Biochemical indicators indicate that pregnancy and breastfeeding are accompanied by the utilisation and release of skeletal calcium during pregnancy, and that the mobilisation of calcium continues during early months of lactation, whereas values return to their normal pre-gravid state during breastfeeding or after weaning. This would imply that changes must occur in mother’s skeletal minerals. If these changes are of sufficient magnitude to increase or decrease mother’s skeletal-mineral status, pregnancy and lactation could change the risk of osteoporosis later in life.
Metabolic changes and demands of pregnancy must be further examined, especially during unusual conditions and events during pregnancy (e.g. certain diseases or drug treatments), in order to produce detailed scientifically-based recommendations for nutrition during pregnancy.

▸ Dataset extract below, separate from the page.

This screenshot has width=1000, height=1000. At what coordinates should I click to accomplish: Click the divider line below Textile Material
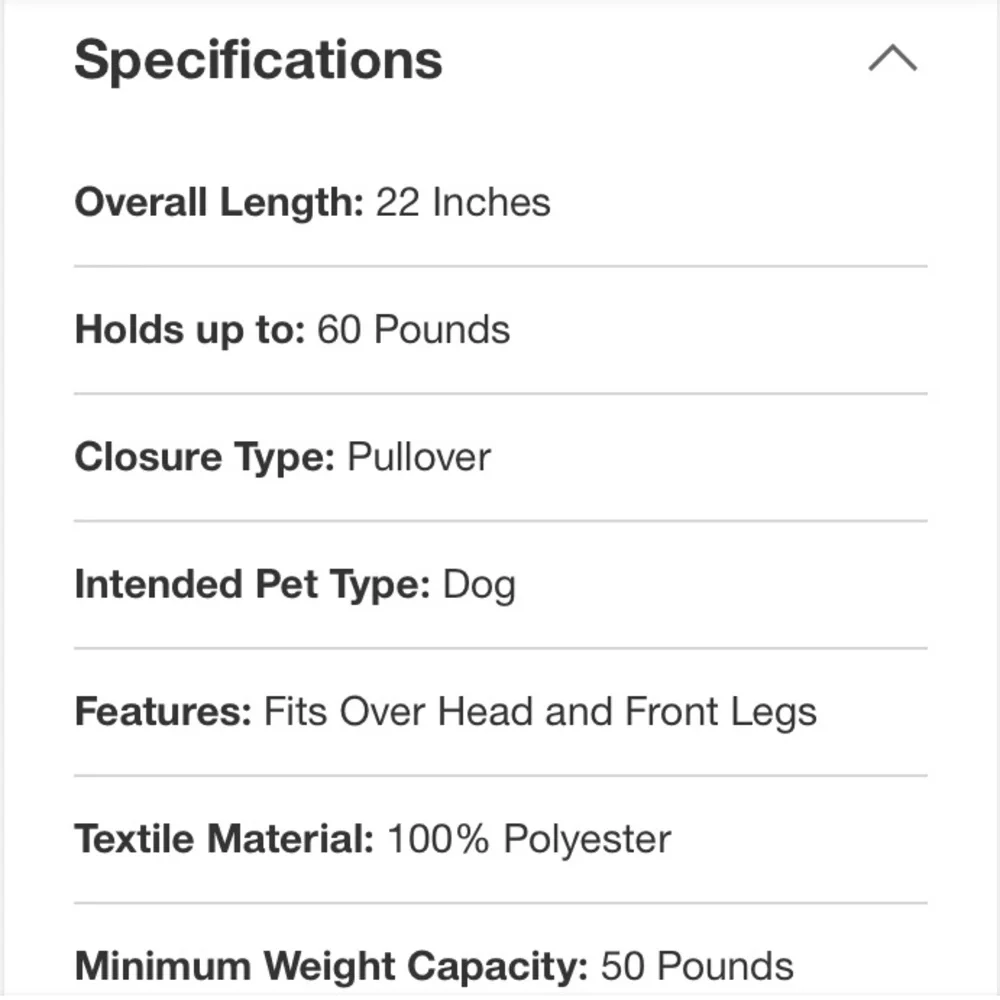[501, 902]
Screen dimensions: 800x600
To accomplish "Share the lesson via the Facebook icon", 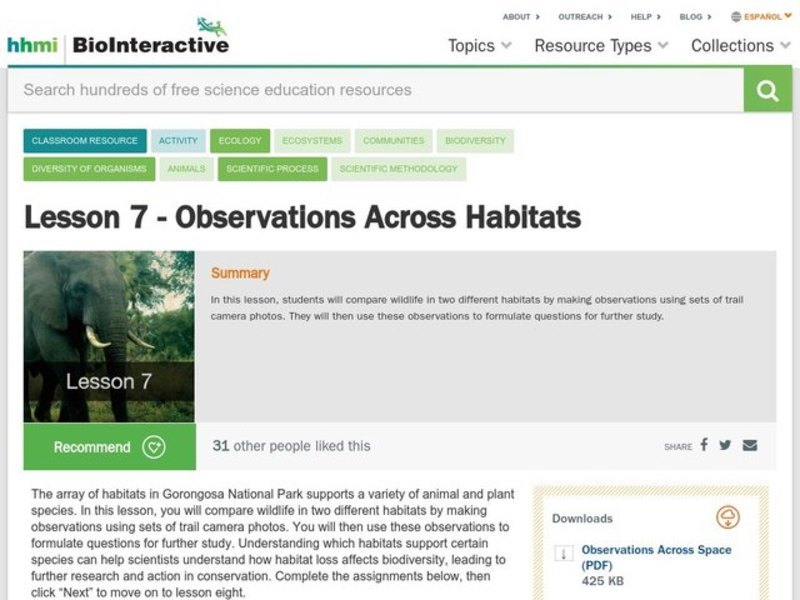I will click(x=703, y=446).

Comparing the pre-gravid and gravid state is very complicated. Ideally, trials would be conducted with the same women, examined before and during pregnancy, allowing participants to be their own control subjects. In most trials, women are observed during pregnancy and postpartum, or the control group consists of different non-gravid women. Neither method is ideal, so the best option is to combine cross-sectional and longitudinal approaches.

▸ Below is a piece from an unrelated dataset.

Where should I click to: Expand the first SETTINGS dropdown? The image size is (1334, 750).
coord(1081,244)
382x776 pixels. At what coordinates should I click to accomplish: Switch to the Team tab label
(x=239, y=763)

Increased number of obese women in their reproductive age and the existence of short and long-term complications for both mother and child due to obesity stimulate quick development of interventions for the improvement of pregnancy outcomes. Without a doubt, the most successful intervention for the prevention of obesity is the one conducted before the onset of a woman’s reproductive age. Knowledge of the factors influencing fetal growth and development is important, in order to more easily solve the public health issues of our time.

5. Conclusions

Pregnancy consists of a series of continuous changes which affect the metabolism of all nutrients. Likewise, pregnancy is only one of the stages in the female reproductive cycle. There is increasing evidence that the best time to prepare for the demands of pregnancy is the period immediately before conception. It is necessary to establish public health measures to enable optimal nutrition during all stages of the reproductive cycle, while providing detailed scientifically-based guidelines for nutrition during pregnancy. The amount of nutrients necessary for positive pregnancy outcomes is not a fixed value, but rather varies largely among the population and depends on the nutritive status and health before pregnancy, fetus size, health and lifestyle during pregnancy, as well as genetic factors.

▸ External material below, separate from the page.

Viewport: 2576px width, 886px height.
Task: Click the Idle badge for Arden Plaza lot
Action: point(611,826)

Obesity in pregnancy and insulin resistance represent significant short and long-term risk factors for both mother and child. To obese women, pregnancy represents a metabolic stress and an increased risk of gestational diabetes and preeclampsia, which are related to metabolic syndrome incidence later in life. Children of obese mothers also face a higher risk of metabolic dysfunction in childhood, which can potentially lead to obesity and insulin resistance, thus closing the circle towards metabolic syndrome in adulthood. In order to successfully solve public health issues of the modern age, it is necessary to improve understanding of the metabolic adaptations in pregnancy and the consequences of metabolic dysfunction. The epidemic of maternal obesity calls for the development of efficient interventions for the improvement of pregnancy outcomes. New interventions should include detailed understanding of maternal metabolic environment and its consequences for the health of both mother and child.